ИСХОДНЫЙ ТЕКСТ
━━━━

Подтапливался в хрущевскую пору, но первый же заморозок грянул прямо на обнаженную голову и распахнутую от радости грудь Пастернака – 1958 год, Нобелевская премия, скандал.

* * *

Мы были музыкой во льду все годы советской власти. И снова, в это последнее путинское десятилетие. Нулевые обнулили все достижения демократии предыдущих 15 лет. Как ловко этот прохиндей объезжает конституцию. Силовые министры подчиняются не премьеру, а президенту. Но он придумал президиум совета министров, состоящий из силовиков. Из Конституционного суда убрали последних умников. Председатель теперь не избирается, а назначается, как губернатор, президентом. Это Медведев устилает ковровую дорожку в 2012 год, когда народ единодушно изберет на свою выю диктатора. Повторяем немецкий путь 1933 года.

━━━━

ФРАГМЕНТ НАБОРА ДАННЫХ
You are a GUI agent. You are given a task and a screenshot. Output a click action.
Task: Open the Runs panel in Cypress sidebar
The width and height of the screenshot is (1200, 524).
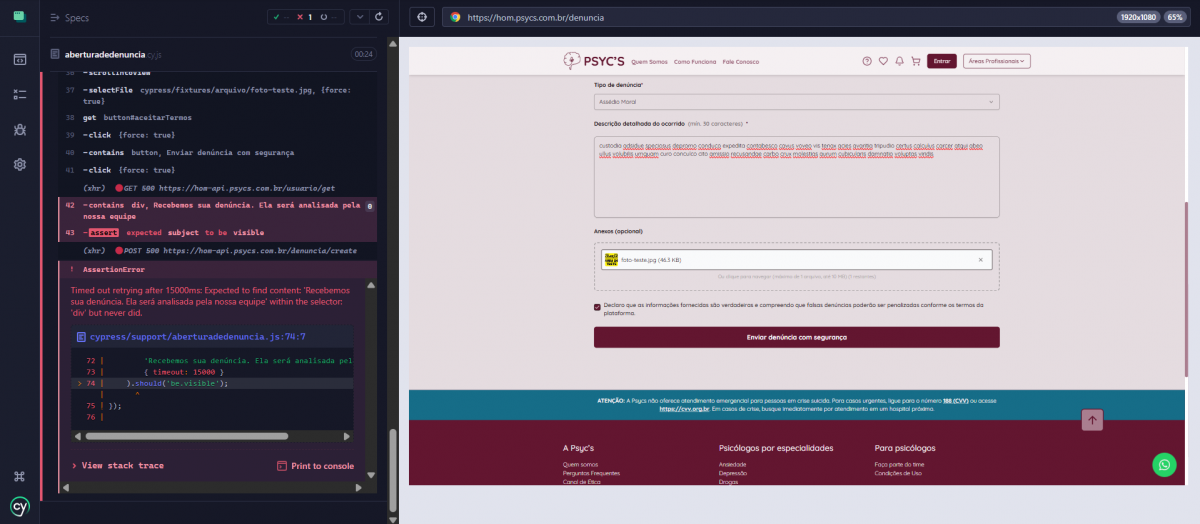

━━━━

ОПИСАНИЕ ЗАДАЧИ
Пожалуйста, допишите исходный текст, продолжив его сразу после последнего предложения.

ОТВЕТ НА ЗАДАНИЕ
* * *

В 49 лет он выглядел глубоким стариком. Но на большинстве фотографий это веселый молодой человек, радостно-талантливый, в меру таланта реализовавшийся. А когда пути перекрыли, притаился в скромной театральной должности. В 35 лет выпустил «Итак итог». А мог бы развиться в очень серьезного писателя. «Великолепный очевидец» гораздо талантливее «Романа без вранья», соседа по сборнику. Но все имажинисты остались в тени Есенина – поэта, безусловно талантливого, но не очень глубокого. Что Есенин, когда рядом – Блок, Ахматова, Мандельштам, Пастернак…

* * *

Вадим Шершеневич. Пьеса «Одна сплошная нелепость». Похоже, название левитинской работы «Сплошное неприличие» отсюда. Он же недаром считает своим предтечей Камерный театр, в котором Шершеневич в лучшие годы был завлитом. И, доживи до 1950-го, главный удар принял бы на себя. Он определял дух Камерного не меньше, чем Таиров. И всегда для Шершеневича на первом месте – свобода. Свобода от государства. И молчание с 1926 – из-за окончательного отсутствия свободы. Даже странно, что «Итак итог» вышел. Там все пронизано крамолой.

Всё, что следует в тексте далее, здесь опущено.